I thought it might be fun to post a picture of my one and only sampler. I made this sampler while taking a six-week sampler designing class at Shepherd’s Bush in Ogden, UT in 1987. I got so excited that I did almost nothing else and completed my sampler between January and April.
Later that year Jo Packham from The Vanessa-Ann Collection was talking to me about some of my quilt designs when she saw my sampler and asked if they could publish it. Much to my surprise, they purchased the design, had it professionally photographed, graphed and published in Vanessa-Ann’s Holidays In Cross-Stitch 1991.

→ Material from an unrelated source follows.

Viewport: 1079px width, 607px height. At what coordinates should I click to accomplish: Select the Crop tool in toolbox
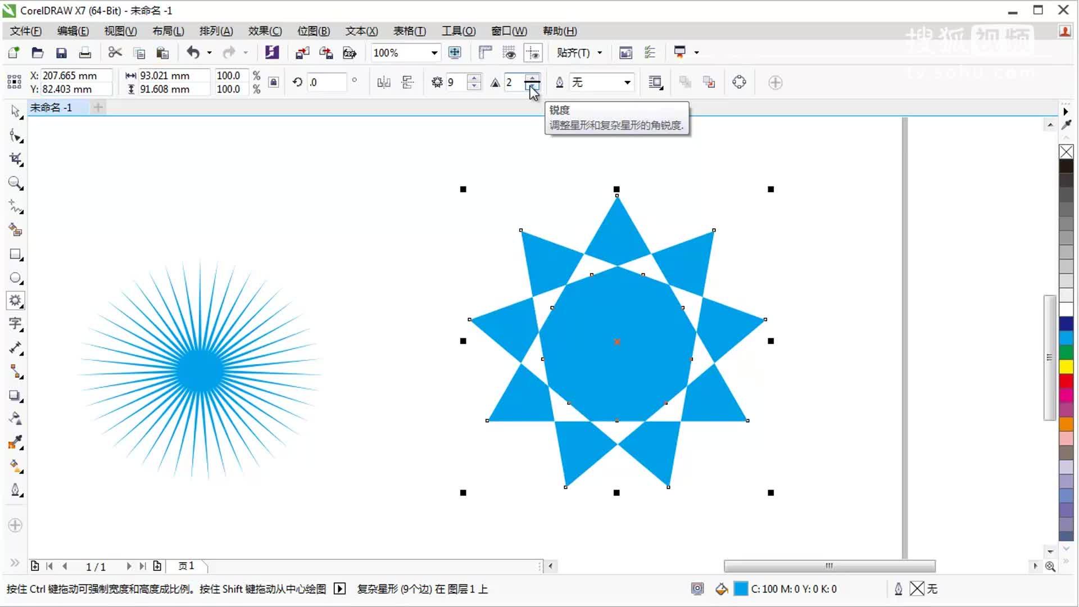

It was stitched on raw Dublin linen and is 13 1/4″ x 23″. It truly was a learning piece for me, as samplers at one time were, because many of the stitches were new to me, and I learned, and created, as I stitched. I followed another tradition in sampler-making and wrote a poem that is included on the sampler:
I stitch with thread the Winter long
To form the flowers of Summer’s Song.
My hands with chosen stitches bring
I loved doing this sampler, but haven’t made time to do another one. I’m actually thinking about taking Sharon’s monthly themes for her Take It Further Challenge this year and making a sampler with them, beyond my monthly pieces. It could be interesting since there’s no way of knowing what she’ll throw at us next. Hmmm…What size fabric to start with?….Where to begin–in the middle, at the top?….Band sampler or spot or free-form?…. How to compose a poem, when you don’t know what’s coming?
This sounds like fun, sort of like an exercise I sometimes use with youth in my Confirmation classes to compose a class psalm. I start with a line, give it to one person, that person writes a line, folds over my line, the next person adds a line, folds down the previous one, and so on and so on…. Could this work for a sampler?
Lots of ideas here standing on the shoulders of the millions of women (and men) who have composed stitch samplers across the centuries and continents. Thanks, Sharon, for reminding me of how much I love samplers.
Oh, you know what? I just remembered that I have done another sampler. It’s in my long unfinished objects stash. It’s a kit I purchased on a trip to Scotland in 1990 and have never finished because I don’t like doing the holbein stitch near the top.
That must have been my pink and green decade. Time to finish this piece!
I’m also now remembering some needlepoint samplers done in the ’70′s that I don’t even know what happened to…. See what happens when you do so much of this stuff?